*** Opening of Given data ***
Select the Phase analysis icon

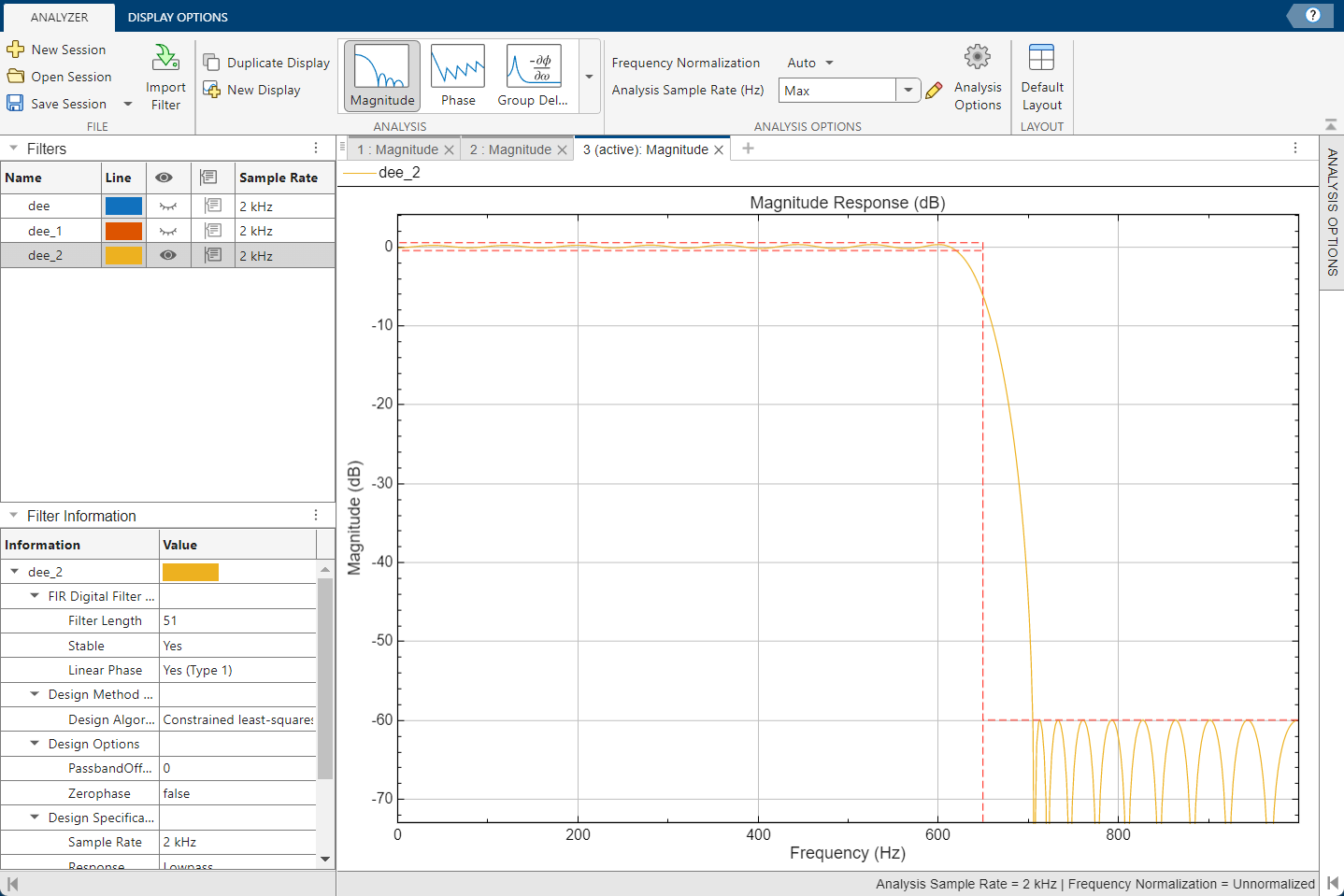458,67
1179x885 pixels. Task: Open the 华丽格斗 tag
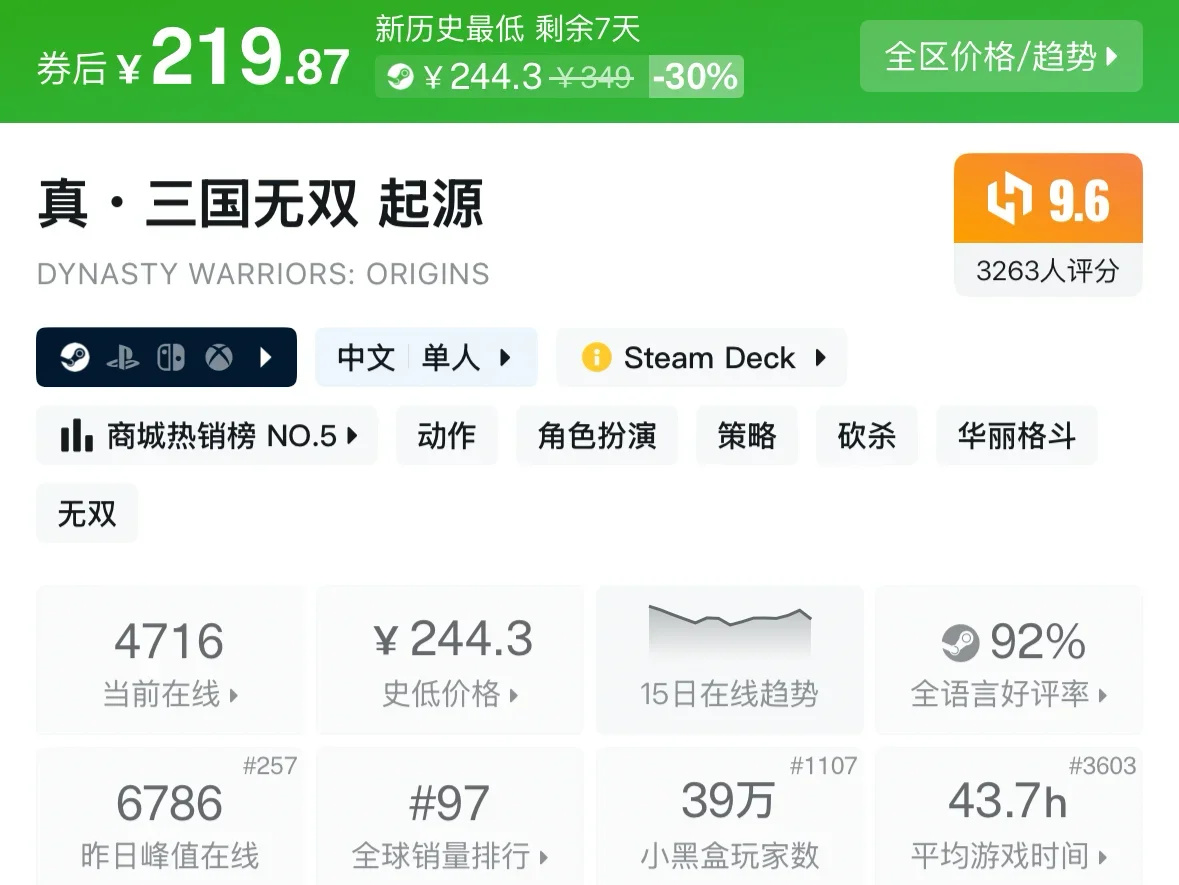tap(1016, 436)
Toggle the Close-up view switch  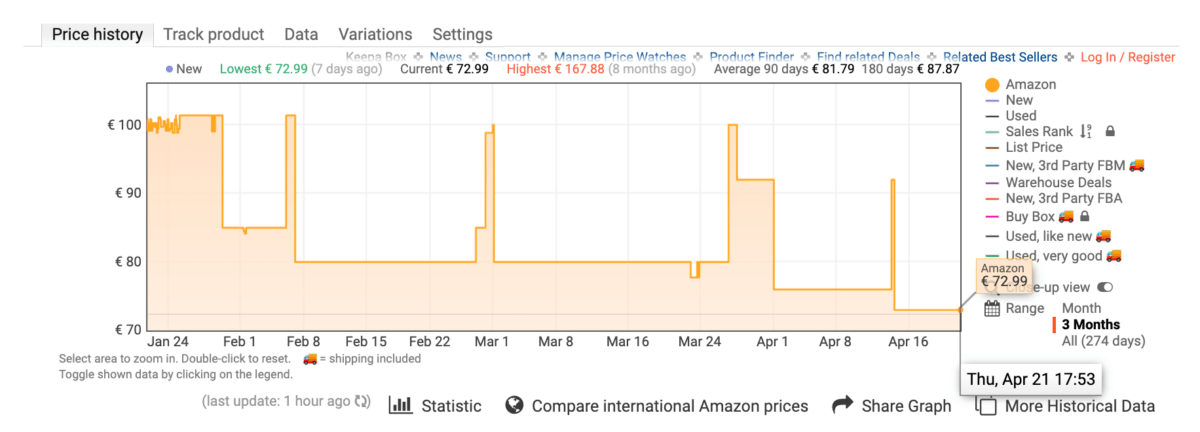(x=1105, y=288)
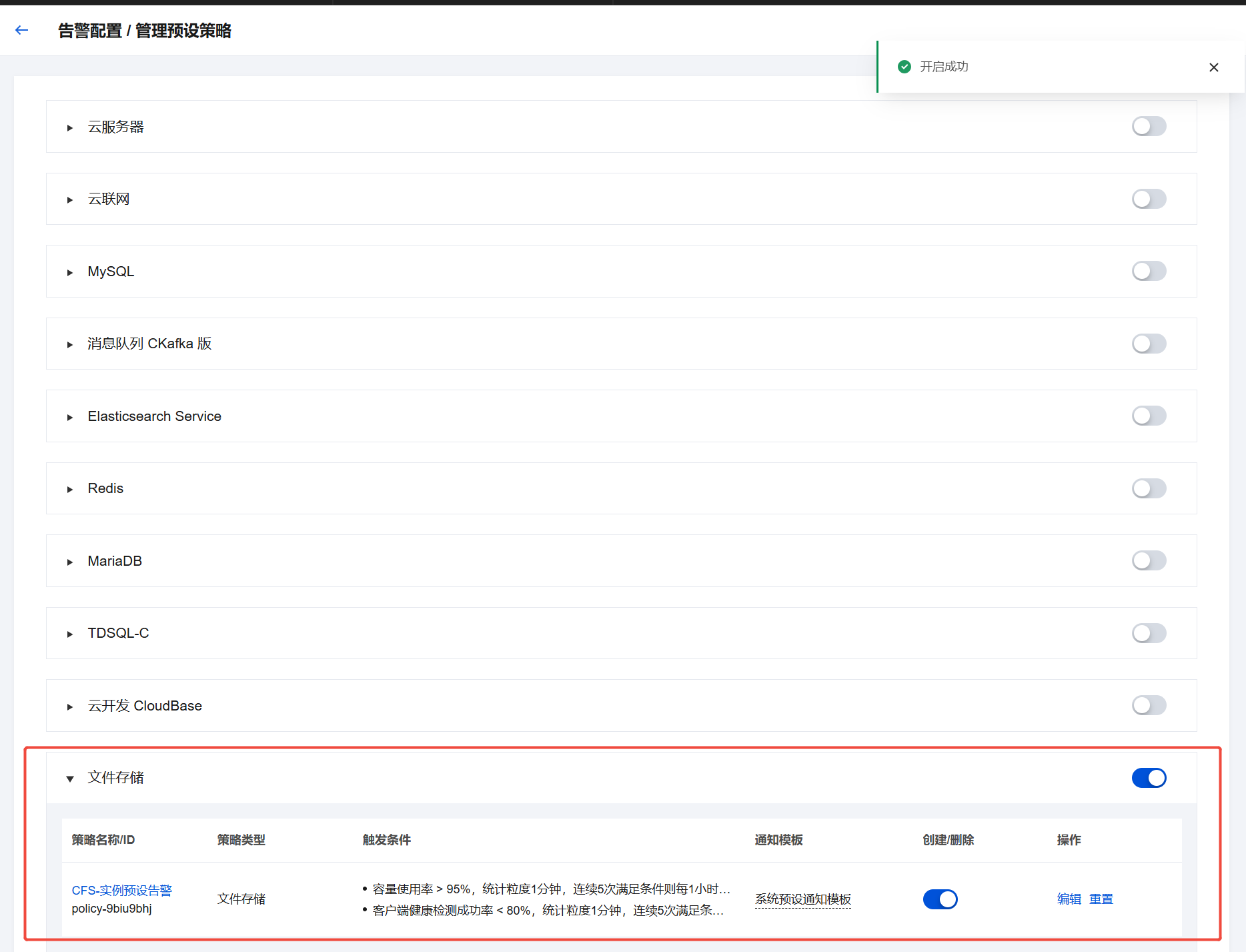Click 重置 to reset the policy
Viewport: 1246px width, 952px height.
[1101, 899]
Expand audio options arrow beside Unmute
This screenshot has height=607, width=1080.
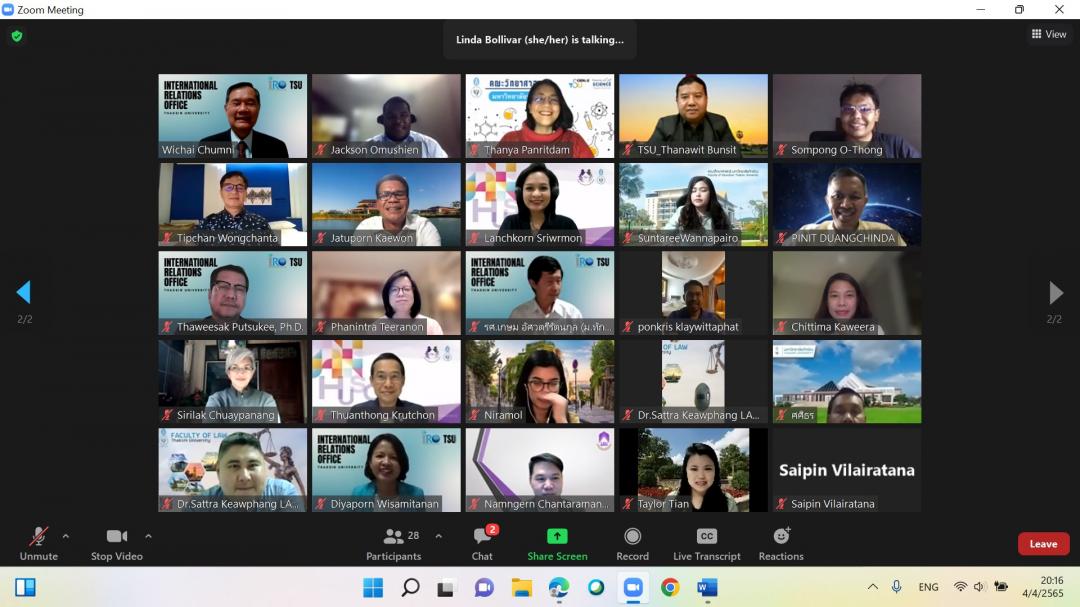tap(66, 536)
*** Close of Given data ***
| Work to complete |
Word for word, restate the lines from the one containing "Expand audio options arrow beside Unmute" through the end of the entries. Do not include pictures.

| Answer section |
Expand audio options arrow beside Unmute
This screenshot has height=607, width=1080.
tap(66, 536)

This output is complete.